● Task goal:
Rewrite the items from the line with "Tin hoạt động (568, 105)" to the line with "Triển khai mô", both included, as a numbered list with any blank lines left out.

Dataset records:
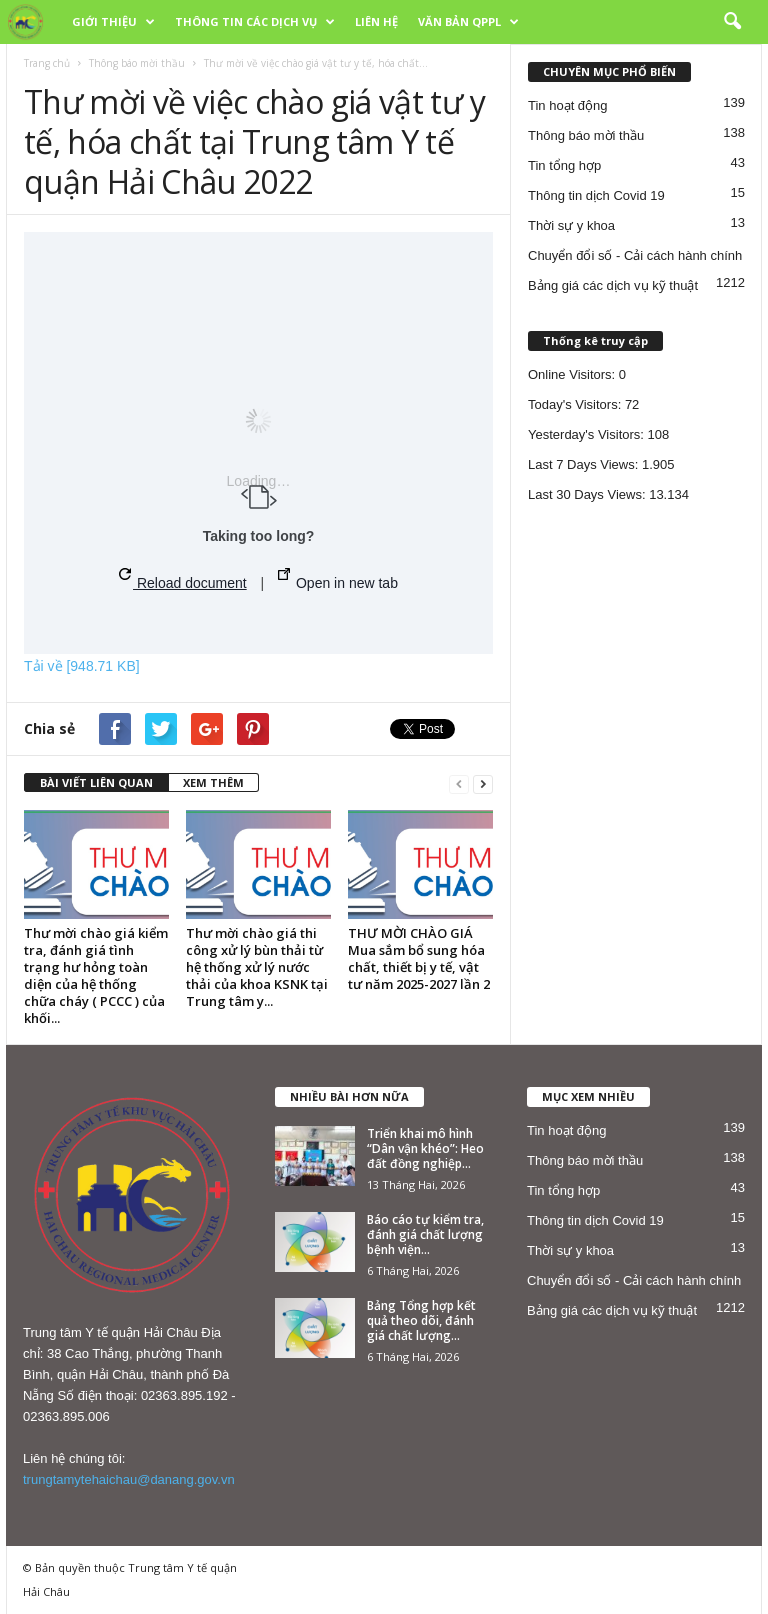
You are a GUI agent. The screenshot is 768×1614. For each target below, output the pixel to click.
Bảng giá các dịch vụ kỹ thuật (613, 285)
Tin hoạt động (568, 105)
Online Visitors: (573, 374)
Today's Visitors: (576, 404)
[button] (732, 22)
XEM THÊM (213, 782)
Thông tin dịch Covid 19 (596, 195)
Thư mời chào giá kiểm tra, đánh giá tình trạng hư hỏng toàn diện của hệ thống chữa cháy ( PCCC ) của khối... (96, 975)
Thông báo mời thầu (137, 63)
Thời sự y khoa (571, 225)
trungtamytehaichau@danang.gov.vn (129, 1479)
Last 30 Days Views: (588, 494)
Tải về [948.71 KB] (82, 666)
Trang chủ (47, 63)
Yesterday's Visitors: (588, 434)
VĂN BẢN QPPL (468, 22)
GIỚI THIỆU (113, 22)
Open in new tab (338, 579)
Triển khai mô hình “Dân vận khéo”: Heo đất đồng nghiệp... (425, 1148)
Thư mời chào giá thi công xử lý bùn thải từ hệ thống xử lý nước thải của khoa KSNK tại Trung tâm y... (257, 967)
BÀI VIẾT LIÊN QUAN (96, 782)
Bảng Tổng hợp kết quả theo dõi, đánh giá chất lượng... (421, 1320)
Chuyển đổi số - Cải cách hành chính (635, 255)
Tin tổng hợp (564, 165)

● Solved exercise:
1. Tin hoạt động (568, 105)
2. Online Visitors: (573, 374)
3. Today's Visitors: (576, 404)
4. [button] (732, 22)
5. XEM THÊM (213, 782)
6. Thông tin dịch Covid 19 (596, 195)
7. Thư mời chào giá kiểm tra, đánh giá tình trạng hư hỏng toàn diện của hệ thống chữa cháy ( PCCC ) của khối... (96, 975)
8. Thông báo mời thầu (137, 63)
9. Thời sự y khoa (571, 225)
10. trungtamytehaichau@danang.gov.vn (129, 1479)
11. Last 30 Days Views: (588, 494)
12. Tải về [948.71 KB] (82, 666)
13. Trang chủ (47, 63)
14. Yesterday's Visitors: (588, 434)
15. VĂN BẢN QPPL (468, 22)
16. GIỚI THIỆU (113, 22)
17. Open in new tab (338, 579)
18. Triển khai mô hình “Dân vận khéo”: Heo đất đồng nghiệp... (425, 1148)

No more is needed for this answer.